On April 25, about a week after the attack occurred, forensic teams confirmed the scope of the personal data stolen and were unable to rule out that credit card information was among the information stolen.
“As of today, the major credit card companies have not reported any fraudulent transactions that they believe are the direct result of this cyber attack,” Hirai wrote.
“Protecting individuals’ personal data is the highest priority and ensuring that the Internet can be made secure for commerce is also essential.”
The PlayStation Network has been offline for weeks, with Sony attempting to bring some services online. Following the mid-April attack, several politicians have called for more stringent legislation to protect consumers online, and a class-action lawsuit has been filed on behalf of PlayStation Network users.
Sony said it will launch a customer appreciation program that will offer free downloads and games to customers for 30 days.

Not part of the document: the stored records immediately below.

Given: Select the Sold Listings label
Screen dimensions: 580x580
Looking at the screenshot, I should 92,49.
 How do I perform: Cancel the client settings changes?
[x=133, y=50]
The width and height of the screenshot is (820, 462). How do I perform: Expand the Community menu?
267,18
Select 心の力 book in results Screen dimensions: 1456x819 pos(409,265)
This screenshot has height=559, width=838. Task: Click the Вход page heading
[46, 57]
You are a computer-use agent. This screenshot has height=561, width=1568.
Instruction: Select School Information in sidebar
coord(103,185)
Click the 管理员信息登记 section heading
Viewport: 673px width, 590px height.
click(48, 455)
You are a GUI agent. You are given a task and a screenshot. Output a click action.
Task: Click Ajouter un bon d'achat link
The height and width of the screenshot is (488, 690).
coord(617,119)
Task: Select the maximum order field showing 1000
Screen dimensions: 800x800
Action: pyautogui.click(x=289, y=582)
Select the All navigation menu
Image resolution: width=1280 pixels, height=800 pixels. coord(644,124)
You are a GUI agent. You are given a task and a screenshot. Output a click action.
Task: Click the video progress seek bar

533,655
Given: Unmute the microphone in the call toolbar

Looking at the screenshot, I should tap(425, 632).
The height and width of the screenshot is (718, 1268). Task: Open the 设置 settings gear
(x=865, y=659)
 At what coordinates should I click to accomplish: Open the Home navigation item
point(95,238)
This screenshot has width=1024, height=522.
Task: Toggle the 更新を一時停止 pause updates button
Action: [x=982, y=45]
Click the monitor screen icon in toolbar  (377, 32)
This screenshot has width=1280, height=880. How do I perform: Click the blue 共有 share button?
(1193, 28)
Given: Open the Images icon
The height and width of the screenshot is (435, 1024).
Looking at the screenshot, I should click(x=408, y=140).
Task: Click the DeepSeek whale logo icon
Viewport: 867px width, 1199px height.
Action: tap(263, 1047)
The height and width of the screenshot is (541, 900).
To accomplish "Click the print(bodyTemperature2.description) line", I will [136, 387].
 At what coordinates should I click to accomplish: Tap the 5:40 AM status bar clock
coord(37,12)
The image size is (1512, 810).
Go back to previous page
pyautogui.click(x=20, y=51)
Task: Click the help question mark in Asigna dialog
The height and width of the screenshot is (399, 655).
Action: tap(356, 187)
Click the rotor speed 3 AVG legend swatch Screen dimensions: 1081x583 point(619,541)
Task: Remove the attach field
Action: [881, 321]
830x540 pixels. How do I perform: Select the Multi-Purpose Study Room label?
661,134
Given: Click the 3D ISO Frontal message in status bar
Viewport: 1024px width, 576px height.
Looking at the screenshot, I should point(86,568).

Subscribers will have to change their account passwords when signing back on to Sony online services.
“We are taking a number of steps to prevent future breaches, including enhanced levels of data protection and encryption; enhanced ability to detect software intrusions, unauthorized access and unusual activity patterns; additional firewalls; establishment of a new data center in an undisclosed location with increased security; and the naming of a new chief information security officer,” Hirai wrote.